L’épidémie du virus Ebola doit être éradiquée MAINTENANT !

18 Mai 2017
Le 12 mai 2017, le monde entier a été bouleversé d’apprendre que la République démocratique du Congo était en proie à une nouvelle épidémie de la maladie à virus Ebola. Il s’agit de la huitième épidémie d’Ebola qui frappe ce pays d’Afrique centrale depuis 1976.

Des travailleurs/euses de la santé membres de la SOLSICO – un affilié de l’ISP – ont joué un rôle de premier plan dans la réponse à cette situation inquiétante. Depuis le 22 avril, trois personnes sont décédées des suites de la maladie, mais ce n’est que le 12 mai que le ministère de la Santé a officiellement annoncé la réapparition de la maladie. A cette date, neuf cas avaient été signalés, dont deux décès.

La maladie à virus Ebola a été pour la première fois identifiée il y a 31 ans, lorsque deux flambées simultanées ont éclaté dans la ville de Nzara (aujourd’hui au Soudan du Sud) et dans le village de Yambuku, situé sur les rives de la rivière Ebola, en République démocratique du Congo, connu à l’époque sous le nom du Zaïre. D’après l’Organisation mondiale de la santé, 24 épidémies de la maladie à virus Ebola se sont déclarées entre 1976 et 2013, avec 1 716 cas recensés, principalement en Afrique centrale.
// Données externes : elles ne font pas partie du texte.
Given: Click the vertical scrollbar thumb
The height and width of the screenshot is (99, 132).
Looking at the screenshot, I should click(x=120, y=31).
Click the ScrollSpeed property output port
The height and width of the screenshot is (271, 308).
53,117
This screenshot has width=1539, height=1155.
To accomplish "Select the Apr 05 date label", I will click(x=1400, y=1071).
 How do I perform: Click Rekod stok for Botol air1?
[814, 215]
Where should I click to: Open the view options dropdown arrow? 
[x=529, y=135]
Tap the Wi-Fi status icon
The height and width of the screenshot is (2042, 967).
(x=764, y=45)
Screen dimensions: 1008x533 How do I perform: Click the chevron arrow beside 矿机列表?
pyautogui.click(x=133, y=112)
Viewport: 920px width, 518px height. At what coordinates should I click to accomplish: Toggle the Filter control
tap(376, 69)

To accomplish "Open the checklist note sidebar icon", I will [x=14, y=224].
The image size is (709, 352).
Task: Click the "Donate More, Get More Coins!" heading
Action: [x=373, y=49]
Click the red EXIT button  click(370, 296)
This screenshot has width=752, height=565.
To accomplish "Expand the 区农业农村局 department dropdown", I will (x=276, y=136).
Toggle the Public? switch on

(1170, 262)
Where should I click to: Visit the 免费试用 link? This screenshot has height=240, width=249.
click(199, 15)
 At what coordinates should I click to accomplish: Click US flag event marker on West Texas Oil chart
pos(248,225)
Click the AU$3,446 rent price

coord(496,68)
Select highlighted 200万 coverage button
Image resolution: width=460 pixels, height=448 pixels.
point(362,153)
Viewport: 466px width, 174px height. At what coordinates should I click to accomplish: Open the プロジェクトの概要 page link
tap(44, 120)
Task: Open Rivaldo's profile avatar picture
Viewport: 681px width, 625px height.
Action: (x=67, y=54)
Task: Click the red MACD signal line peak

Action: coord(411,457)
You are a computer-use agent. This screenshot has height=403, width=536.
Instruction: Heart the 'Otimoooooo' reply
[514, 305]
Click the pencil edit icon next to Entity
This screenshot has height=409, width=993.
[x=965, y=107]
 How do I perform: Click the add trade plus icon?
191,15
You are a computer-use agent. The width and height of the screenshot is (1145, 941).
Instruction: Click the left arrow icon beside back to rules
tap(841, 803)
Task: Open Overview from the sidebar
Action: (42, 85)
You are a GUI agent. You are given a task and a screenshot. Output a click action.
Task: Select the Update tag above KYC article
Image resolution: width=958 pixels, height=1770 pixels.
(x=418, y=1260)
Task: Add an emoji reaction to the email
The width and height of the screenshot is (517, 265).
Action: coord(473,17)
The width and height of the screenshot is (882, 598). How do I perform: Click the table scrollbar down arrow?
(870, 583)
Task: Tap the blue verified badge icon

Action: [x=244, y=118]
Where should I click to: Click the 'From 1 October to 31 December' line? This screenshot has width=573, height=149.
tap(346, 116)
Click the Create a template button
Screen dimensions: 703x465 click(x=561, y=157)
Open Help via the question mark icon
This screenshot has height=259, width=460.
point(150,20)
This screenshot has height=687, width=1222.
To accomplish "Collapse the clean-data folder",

L’épidémie qui a frappé l’Afrique de l’Ouest entre 2013 et 2016 a révélé au monde entier la terrible menace que représente Ebola. Les premiers cas d’Ebola ont été signalés en Guinée en décembre 2013. Le virus s’est ensuite propagé comme une traînée de poudre dans toute la région, essentiellement en Guinée, au Liberia et en Sierra Leone. Au total, 11 310 personnes sont décédées, sur 28 616 cas signalés.

Outre les trois pays les plus touchés, des décès ont été recensés au Mali, au Nigeria, au Sénégal, en Italie, en Espagne, au Royaume-Uni et aux Etats-Unis. Cette urgence sanitaire internationale de taille a poussé l’Organisation mondiale de la santé à repenser sa stratégie d’intervention en situation de crise.

Elle a également révélé d’importantes lacunes en matière de préparation aux crises, en particulier dans les systèmes de santé fragiles. Cette situation tragique n’est pas le fruit du hasard : elle est le résultat de décennies de mesures néolibérales, telles que la privatisation, la libéralisation et la déréglementation des services, et de coupes budgétaires dans le secteur des services sociaux, notamment la santé.

L’ISP a défini une stratégie de réponse syndicale à la crise Ebola, qui promeut le renforcement des capacités des syndicats dans les pays africains exposés aux flambées d’Ebola, afin de leur permettre de participer au processus politique visant à mettre en place des services de santé publics plus solides et plus résistants.

En République démocratique du Congo, la SOLSICO a contribué à cette stratégie et nous a informés des actions immédiates qu’elle a entreprises : le syndicat a en effet appelé sans tarder le ministère de la Santé pour discuter des mesures nécessaires afin d’endiguer l’épidémie naissante. Ses membres ont en outre participé à une réunion technique organisée par le ministère le 15 mai, en vue de permettre aux parties prenantes de formuler de toute urgence une réponse à la crise.

L’épidémie actuelle pose un certain nombre de défis, dans la mesure où elle s’est déclarée dans la zone sanitaire du village de Likati, en plein milieu de la forêt tropicale du district d’Aketi. L’accessibilité représente donc un défi majeur : Likati est situé à des milliers de kilomètres de Kinshasa et à la périphérie de la province de Bas Ulele, qui compte environ un million d’habitant(e)s.

Cette zone est très difficile d’accès. Le transport d’équipements et de matériel d’intervention s’est par ailleurs révélé extrêmement fastidieux. En outre, Likati ne dispose pas d’un nombre suffisant de travailleurs/euses de la santé qualifié(e)s pour endiguer la flambée d’Ebola.

Il est grand temps que le monde entier unisse ses forces et mette un terme à cette épidémie. Nous ne pouvons pas nous permettre d’assister à une nouvelle crise d’une ampleur similaire à l’épidémie qui a sévi en Afrique de l’Ouest, alors qu’elle pourrait être évitée. Nous nous devons d’insister une fois de plus sur la nécessité de garantir un financement adéquat de la santé publique, notamment en investissant dans le personnel de santé, afin de reléguer le virus Ebola à l’histoire médico-sociale de l’humanité.